İDARİ DAVA AVUKATI ANKARA ÜCRETİ 2024

Avukatlık Kanunu’nun 164. maddesi vekalet ücretini düzenler. Bu maddeye göre vekalet ücreti, avukatlık sözleşmesi ile belirlenir. Ancak bu belirleme süreci Avukatlık Asgari Ücret Tarifesi ile bağlıdır.

Avukatlık Asgari Ücret Tarifesi, avukatların hizmetlerini sunarken talep edebilecekleri asgari ücretleri belirler. Avukatlar, bu tarife doğrultusunda vekalet ücretini belirlerken bu asgari ücret tarifesini dikkate almak zorundadır. Ancak bu tarife, avukatların sundukları hizmetlerin niteliğine, süresine, zorluk derecesine ve diğer faktörlere göre değişkenlik gösterebilir.

İdari dava avukatı Ankara ücreti davanın niteliğine göre İdari dava avukatı Ankara ve iş sahibi tarafından belirlenir. Ancak İdari dava avukatı Ankara isterlerse Ankara Barosu En Az Ücret Tarifesine uyabilirler.

Ankara Barosu’nun bu tavsiye niteliği taşıyan asgari ücret tarifeleri, meslektaşlarımız ve kıymetli müvekkillerimizin adil bir hizmet sunma ve alımı için bir yol haritası sunar. Bu tarifelerin Adalet Bakanlığı’nın onayına tabi olması, güvenilirliği ve şeffaflığı artırır ve avukat-müvekkil ilişkileri açısından da gerçekleştirilecek hukuki işlemler için daha güvenilir bir çerçeve sunar.

Netice itibariyle, idari hukuk davalarında İdari dava avukatı Ankara ücretleri mali açıdan ciddi bir yük olarak görülse de idari hukuk alanında uzman bir Ankara avukatına danışmamak daha fazla gider yapılmasına yol açmaktadır.
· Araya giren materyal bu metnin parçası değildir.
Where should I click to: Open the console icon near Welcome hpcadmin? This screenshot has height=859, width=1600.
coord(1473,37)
Ancak doğru bir Ankara avukatıyla ve Akademik Hukuk & Danışmanlık gibi doğru bir hukuk bürosuyla iş birliği yaparak adil bir sonuca ulaşmak mümkündür.
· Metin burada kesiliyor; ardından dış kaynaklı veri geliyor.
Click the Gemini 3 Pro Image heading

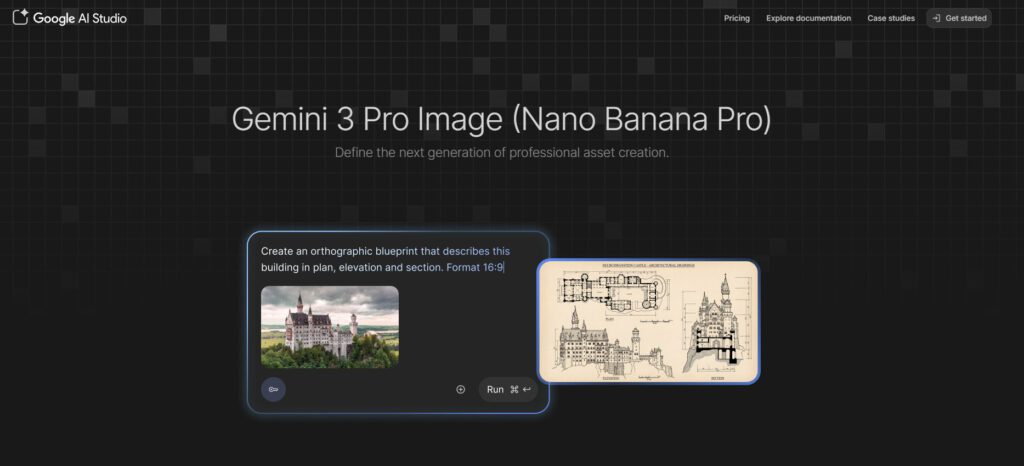pos(501,118)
Akademik Hukuk İletişim Konusunda uzman bir idari dava avukatı Ankara’dan destek almak, doğru ve hukuki açıdan sağlam bir konumda olmanıza yardımcı olabilir. Konusunda uzman  idari dava avukatı Ankara ile istediğiniz yerden görüntülü ve farklı şekilde iletişim kurmak ve bilgi almak için Online Danışmanlık Sistemimizden randevu alabilirsiniz.

Bir yanıt yazın

E-posta hesabınız yayımlanmayacak. Zorunlu alanlar * ile işaretlenmiştir.